この大型連休が終わると学校の授業も本格化してきます。今まで3学期制だった中学は2学期制での初めての中間テストも近づいてきます。「GWは楽しかったなぁ」という思い出は大切にしまっておいて、気持ちを切り替えていきましょう。
さて、先日東京ビックサイトで開催された「世界ブックフェア」でとても楽しい世界地図をみつけました。イタリアの東側、アドリア海沿岸の国クロアチアの優れた芸術家集団がCGを駆使して世界の子供たちのために描いたものです。さっそくその場で日本語版を購入して、今は教室の壁に貼ってあります。どーんと大きな地図の中にそれぞれの国の特徴ある産物がイラストで細かくたくさん描き込まれています。色鮮やかな印刷(イタリアでの印刷だそうです)も目をひきますが、ちょっと変だなと感じるのは日本の位置が右端にあるからかもしれません。日本が真ん中にある世界地図を見慣れていると不思議な感じがしますが世界ではこれが当たり前。そしてこの地図からわかることがいくつかあります。まず日本がなぜ「極東の島国」と呼ばれているのかがこれを見れば納得できます。また、「どうしてイギリス人が新天地を求めてアメリカ大陸に渡ったか」の謎が解けると思います。日本が真ん中の地図では左端のイギリスから右端のアメリカに行こうとするのはイメージできませんからね。ちなみにオーストラリアで作っている世界地図は南北が逆です。そこから発見できることもきっとたくさんあると思います。

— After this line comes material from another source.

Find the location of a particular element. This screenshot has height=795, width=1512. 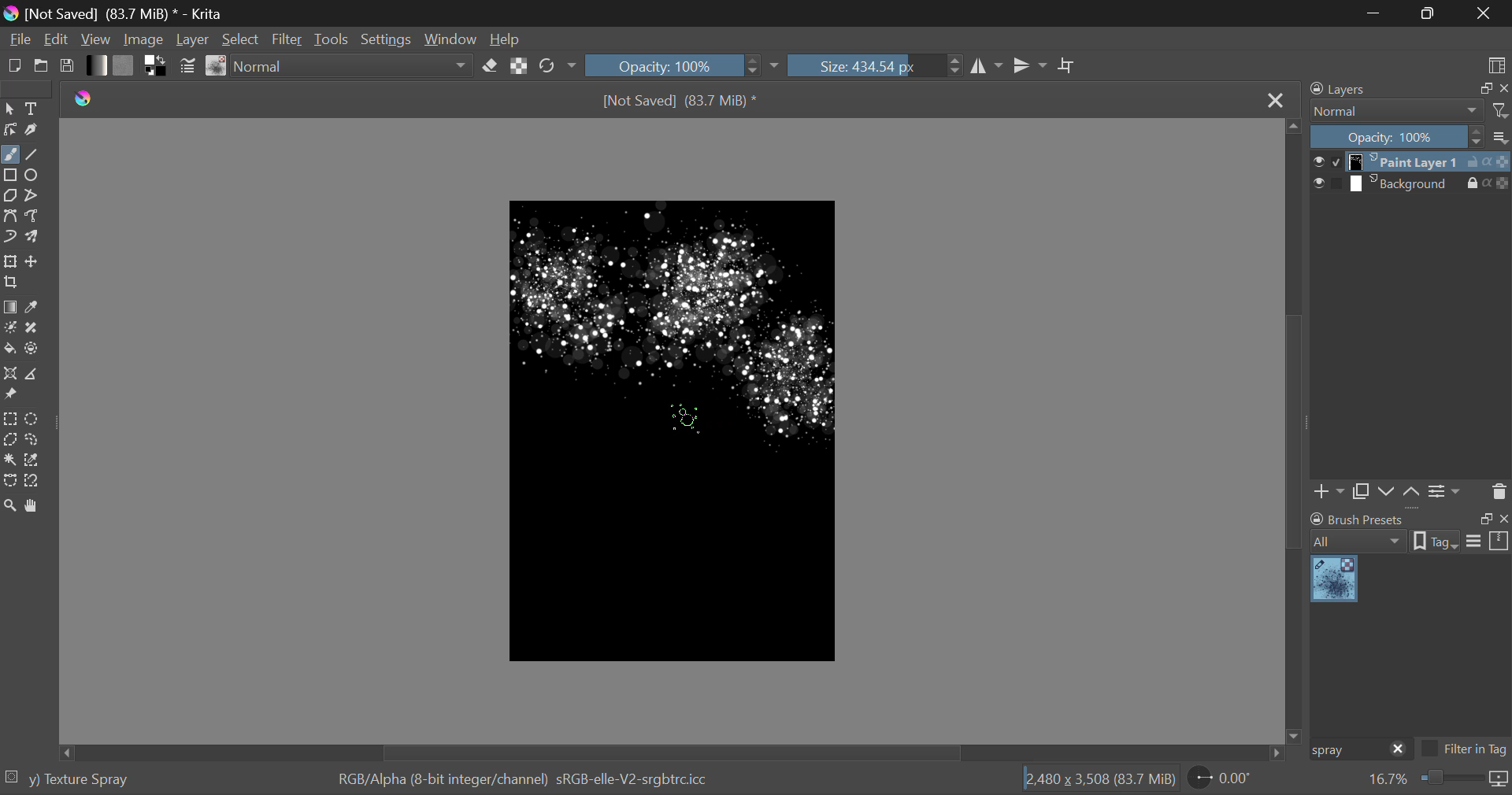

close is located at coordinates (1503, 518).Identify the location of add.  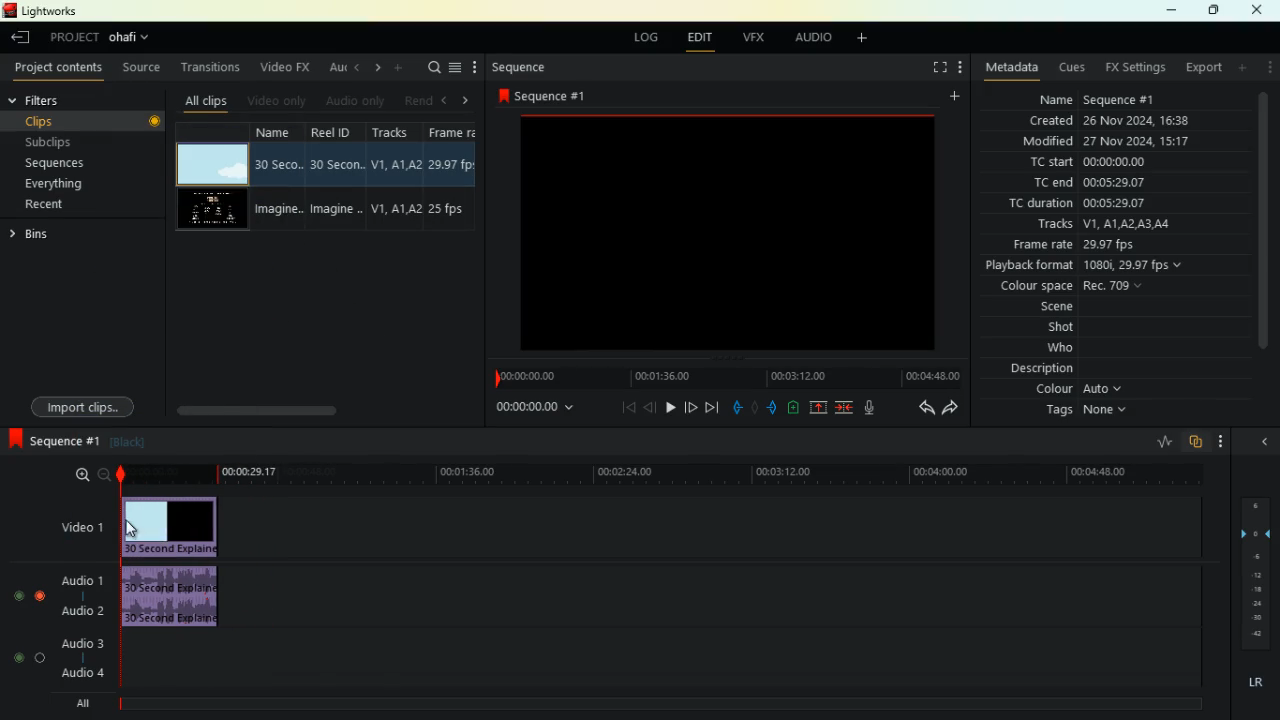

ついでにちょっと考えてほしいのが今日本人が食べているものが実は世界中から集めてきたものだということ。パンもうどんもスパゲティも小麦の輸入なしには口に入りません。吉野家の牛丼も輸入牛肉だのみでした。鮭(さけ)や鯖(さば)はノルウェーからやってくるものが多いのですよ。食料自給率の低さということを小学5年と中学2年で習いますが、実感には乏しい様子。たまには地図を前に「これはどこの国からやってきた」のかを調べて食べ物の大切さを感じてください。そこの“買い食い大好き”人間さんたち!